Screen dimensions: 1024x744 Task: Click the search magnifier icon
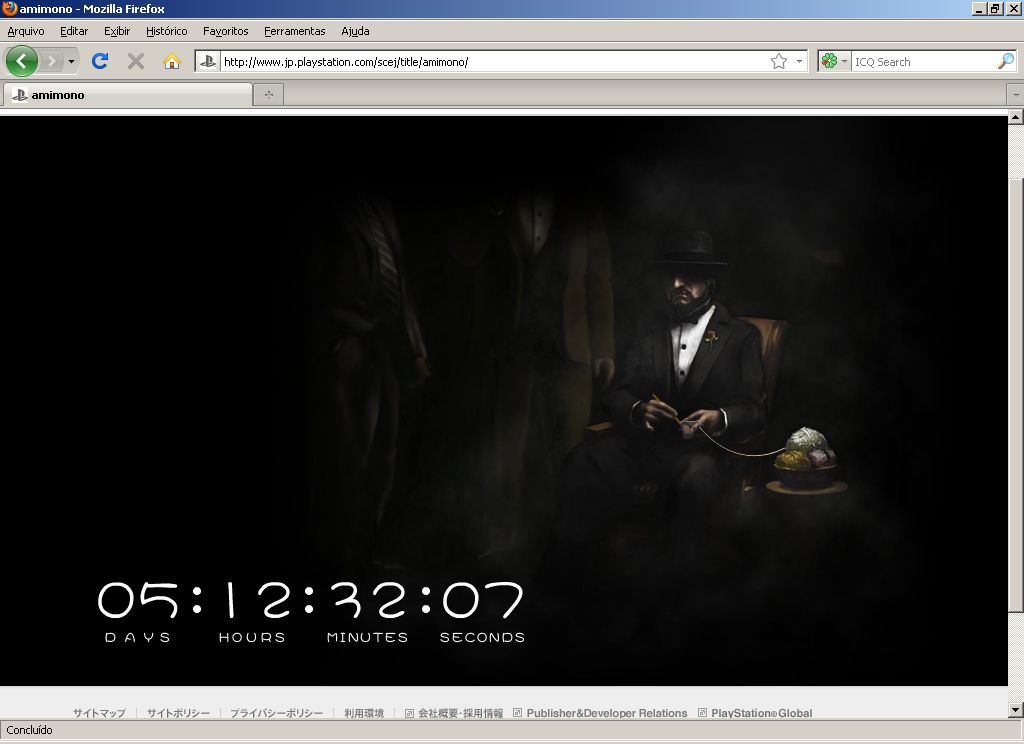click(x=1005, y=61)
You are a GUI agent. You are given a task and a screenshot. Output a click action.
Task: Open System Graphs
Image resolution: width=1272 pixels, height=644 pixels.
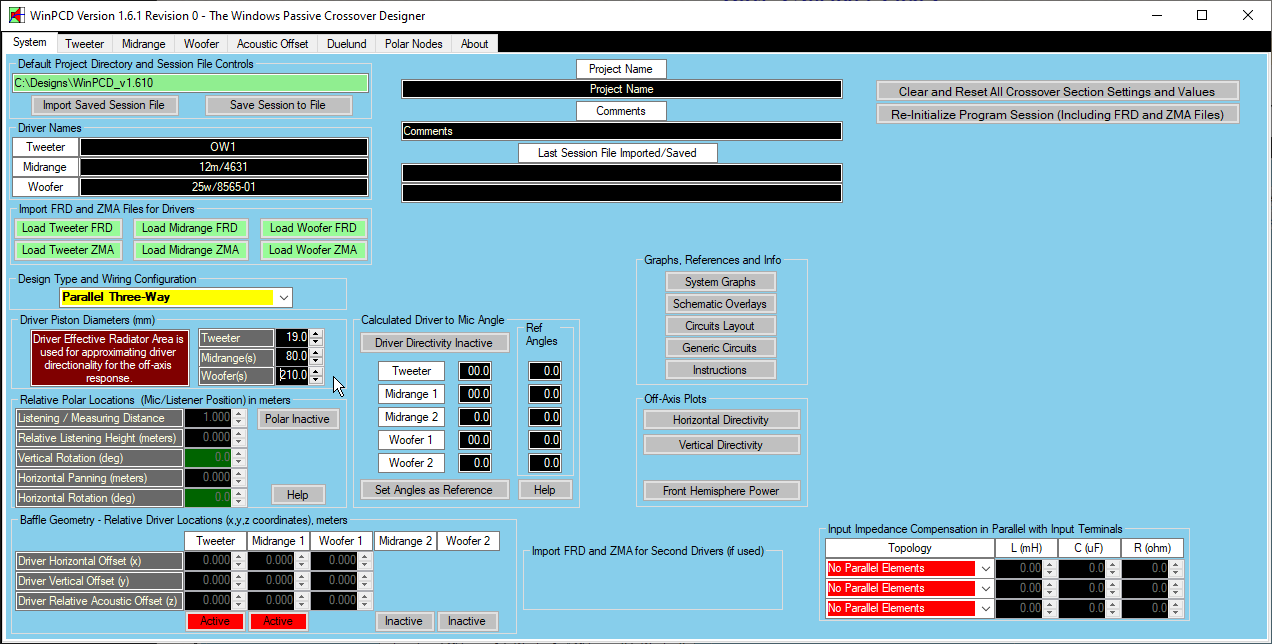pyautogui.click(x=720, y=282)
--------------------
A verbatim copy of the data, free of pictures, is the expected answer.

Screen dimensions: 1024x744 Task: Click the search magnifier icon
click(x=1005, y=61)
You are a GUI agent. You are given a task and a screenshot. Output a click action.
Task: Open System Graphs
Image resolution: width=1272 pixels, height=644 pixels.
pyautogui.click(x=720, y=282)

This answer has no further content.